Assignment → Every line of the records below from the line with "Virtual Appointments (972, 143)" up to and including the line with "Media (835, 978)" must be reproduced exactly, and no line outside that range.

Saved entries
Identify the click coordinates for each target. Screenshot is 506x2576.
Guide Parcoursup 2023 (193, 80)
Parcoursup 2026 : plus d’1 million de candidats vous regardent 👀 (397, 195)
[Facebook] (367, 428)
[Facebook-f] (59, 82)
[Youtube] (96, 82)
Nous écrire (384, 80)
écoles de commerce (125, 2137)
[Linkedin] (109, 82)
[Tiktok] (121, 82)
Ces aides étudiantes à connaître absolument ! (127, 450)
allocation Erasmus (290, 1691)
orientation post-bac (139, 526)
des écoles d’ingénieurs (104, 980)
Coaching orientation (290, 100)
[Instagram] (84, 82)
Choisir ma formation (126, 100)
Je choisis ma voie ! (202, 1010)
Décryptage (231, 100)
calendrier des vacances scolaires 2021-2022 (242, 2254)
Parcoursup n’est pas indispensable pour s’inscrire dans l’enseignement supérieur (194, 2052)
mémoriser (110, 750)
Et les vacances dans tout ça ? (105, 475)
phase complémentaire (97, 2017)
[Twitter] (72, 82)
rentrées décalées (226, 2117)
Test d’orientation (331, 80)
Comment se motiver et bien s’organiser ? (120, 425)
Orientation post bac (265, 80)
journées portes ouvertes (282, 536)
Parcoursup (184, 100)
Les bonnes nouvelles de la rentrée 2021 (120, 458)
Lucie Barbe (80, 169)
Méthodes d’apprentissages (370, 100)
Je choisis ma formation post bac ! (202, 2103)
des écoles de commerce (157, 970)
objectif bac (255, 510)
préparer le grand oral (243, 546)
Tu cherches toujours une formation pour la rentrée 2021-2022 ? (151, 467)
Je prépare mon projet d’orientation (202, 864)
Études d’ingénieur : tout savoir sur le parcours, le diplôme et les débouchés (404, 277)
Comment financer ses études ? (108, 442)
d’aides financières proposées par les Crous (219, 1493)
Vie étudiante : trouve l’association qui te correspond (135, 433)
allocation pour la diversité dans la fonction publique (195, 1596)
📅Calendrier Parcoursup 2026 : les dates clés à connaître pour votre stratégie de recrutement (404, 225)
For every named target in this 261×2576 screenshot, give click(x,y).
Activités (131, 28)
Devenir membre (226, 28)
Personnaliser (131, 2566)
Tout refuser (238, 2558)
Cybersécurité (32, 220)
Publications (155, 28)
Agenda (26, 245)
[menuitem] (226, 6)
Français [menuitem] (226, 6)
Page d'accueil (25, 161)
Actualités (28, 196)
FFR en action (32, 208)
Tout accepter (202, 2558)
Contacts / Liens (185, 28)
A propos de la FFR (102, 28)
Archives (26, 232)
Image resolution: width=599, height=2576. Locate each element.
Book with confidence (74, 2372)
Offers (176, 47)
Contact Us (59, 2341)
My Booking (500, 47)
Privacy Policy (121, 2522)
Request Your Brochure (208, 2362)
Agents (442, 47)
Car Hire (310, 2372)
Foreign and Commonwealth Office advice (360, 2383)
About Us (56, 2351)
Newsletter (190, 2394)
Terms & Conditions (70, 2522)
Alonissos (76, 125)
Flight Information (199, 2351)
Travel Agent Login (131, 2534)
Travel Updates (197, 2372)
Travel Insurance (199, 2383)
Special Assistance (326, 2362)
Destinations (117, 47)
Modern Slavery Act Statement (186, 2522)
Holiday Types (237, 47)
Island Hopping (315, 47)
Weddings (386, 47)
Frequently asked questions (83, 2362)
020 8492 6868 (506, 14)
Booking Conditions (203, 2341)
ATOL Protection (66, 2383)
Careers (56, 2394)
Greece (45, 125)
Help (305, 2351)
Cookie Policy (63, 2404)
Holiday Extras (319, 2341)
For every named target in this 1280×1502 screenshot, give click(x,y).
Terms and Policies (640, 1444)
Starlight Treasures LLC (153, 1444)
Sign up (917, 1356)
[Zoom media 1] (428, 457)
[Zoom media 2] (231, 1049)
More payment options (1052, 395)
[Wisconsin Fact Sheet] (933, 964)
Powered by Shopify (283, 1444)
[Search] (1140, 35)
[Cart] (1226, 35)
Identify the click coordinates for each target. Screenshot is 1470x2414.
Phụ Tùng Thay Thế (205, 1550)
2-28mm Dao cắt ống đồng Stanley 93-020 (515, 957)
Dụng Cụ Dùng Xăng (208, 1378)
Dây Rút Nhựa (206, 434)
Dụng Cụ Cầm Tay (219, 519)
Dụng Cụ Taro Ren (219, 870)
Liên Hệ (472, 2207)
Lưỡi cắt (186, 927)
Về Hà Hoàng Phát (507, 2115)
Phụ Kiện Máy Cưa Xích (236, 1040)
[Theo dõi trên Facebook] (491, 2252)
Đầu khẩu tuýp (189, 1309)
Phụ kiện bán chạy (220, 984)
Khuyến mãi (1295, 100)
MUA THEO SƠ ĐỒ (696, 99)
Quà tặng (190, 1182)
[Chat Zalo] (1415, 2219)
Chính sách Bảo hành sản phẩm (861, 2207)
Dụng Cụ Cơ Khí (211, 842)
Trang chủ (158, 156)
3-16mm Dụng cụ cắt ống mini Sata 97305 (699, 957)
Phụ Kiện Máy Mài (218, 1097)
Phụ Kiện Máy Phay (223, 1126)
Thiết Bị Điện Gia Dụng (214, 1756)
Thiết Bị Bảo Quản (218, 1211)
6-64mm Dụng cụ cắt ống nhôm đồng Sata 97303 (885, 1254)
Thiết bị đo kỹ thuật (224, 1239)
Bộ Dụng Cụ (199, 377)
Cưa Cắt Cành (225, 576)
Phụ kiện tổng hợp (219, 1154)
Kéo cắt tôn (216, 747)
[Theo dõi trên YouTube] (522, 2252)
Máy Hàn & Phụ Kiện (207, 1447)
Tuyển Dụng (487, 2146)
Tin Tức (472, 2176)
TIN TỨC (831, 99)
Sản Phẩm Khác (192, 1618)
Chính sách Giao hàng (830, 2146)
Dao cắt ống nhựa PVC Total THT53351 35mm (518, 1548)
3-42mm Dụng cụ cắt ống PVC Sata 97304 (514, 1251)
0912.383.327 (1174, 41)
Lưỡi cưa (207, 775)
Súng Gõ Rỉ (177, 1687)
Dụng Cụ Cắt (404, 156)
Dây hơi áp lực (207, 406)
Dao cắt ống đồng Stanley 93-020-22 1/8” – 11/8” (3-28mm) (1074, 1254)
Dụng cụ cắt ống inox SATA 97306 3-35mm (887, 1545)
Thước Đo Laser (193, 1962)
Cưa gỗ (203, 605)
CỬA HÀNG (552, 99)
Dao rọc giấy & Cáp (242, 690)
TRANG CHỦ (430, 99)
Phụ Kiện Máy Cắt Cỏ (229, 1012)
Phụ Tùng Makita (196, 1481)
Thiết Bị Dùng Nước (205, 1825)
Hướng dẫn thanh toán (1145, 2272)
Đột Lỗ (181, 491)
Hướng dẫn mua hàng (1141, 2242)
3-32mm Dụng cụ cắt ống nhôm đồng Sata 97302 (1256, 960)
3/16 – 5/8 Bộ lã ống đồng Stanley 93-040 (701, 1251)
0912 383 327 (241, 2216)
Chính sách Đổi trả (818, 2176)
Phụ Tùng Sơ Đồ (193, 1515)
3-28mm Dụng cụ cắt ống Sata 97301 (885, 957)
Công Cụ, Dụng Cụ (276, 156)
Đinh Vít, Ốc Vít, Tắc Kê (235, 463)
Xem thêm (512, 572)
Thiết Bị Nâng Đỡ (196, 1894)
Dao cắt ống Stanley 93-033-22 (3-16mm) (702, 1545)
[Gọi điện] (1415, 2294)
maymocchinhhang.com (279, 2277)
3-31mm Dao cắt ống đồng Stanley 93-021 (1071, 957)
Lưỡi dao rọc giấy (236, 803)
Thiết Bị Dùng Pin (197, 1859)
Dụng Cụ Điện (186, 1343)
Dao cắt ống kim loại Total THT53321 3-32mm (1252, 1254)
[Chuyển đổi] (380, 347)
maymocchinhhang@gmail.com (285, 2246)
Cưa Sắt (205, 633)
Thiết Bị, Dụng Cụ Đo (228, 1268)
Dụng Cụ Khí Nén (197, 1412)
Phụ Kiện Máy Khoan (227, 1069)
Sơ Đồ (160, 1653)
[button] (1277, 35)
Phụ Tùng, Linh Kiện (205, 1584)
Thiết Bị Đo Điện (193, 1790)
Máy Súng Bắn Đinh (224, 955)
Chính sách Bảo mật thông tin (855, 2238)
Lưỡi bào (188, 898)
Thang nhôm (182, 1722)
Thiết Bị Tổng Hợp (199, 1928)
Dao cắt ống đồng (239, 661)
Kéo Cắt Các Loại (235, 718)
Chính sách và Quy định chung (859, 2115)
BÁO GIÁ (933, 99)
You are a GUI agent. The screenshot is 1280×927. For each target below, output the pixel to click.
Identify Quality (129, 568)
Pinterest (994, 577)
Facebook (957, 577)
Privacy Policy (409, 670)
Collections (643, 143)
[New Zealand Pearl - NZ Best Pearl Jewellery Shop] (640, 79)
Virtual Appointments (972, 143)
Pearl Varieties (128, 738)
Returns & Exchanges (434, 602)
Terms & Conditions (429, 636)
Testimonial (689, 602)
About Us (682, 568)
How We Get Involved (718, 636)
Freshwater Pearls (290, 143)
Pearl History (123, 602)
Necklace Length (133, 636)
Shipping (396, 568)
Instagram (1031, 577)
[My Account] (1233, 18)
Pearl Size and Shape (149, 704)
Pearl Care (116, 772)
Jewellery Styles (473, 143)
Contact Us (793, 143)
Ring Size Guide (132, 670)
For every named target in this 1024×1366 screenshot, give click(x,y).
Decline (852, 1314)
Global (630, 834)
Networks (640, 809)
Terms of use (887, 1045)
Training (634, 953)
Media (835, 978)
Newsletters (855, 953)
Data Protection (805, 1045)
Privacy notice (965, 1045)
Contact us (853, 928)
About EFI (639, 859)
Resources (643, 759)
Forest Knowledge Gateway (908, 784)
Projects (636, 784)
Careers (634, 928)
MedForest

Written solution →
Virtual Appointments (972, 143)
Pearl Varieties (128, 738)
Returns & Exchanges (434, 602)
Terms & Conditions (429, 636)
Testimonial (689, 602)
About Us (682, 568)
How We Get Involved (718, 636)
Freshwater Pearls (290, 143)
Pearl History (123, 602)
Necklace Length (133, 636)
Shipping (396, 568)
Instagram (1031, 577)
[My Account] (1233, 18)
Pearl Size and Shape (149, 704)
Pearl Care (116, 772)
Jewellery Styles (473, 143)
Contact Us (793, 143)
Ring Size Guide (132, 670)
For every named target in this 1024×1366 screenshot, give click(x,y).
Decline (852, 1314)
Global (630, 834)
Networks (640, 809)
Terms of use (887, 1045)
Training (634, 953)
Media (835, 978)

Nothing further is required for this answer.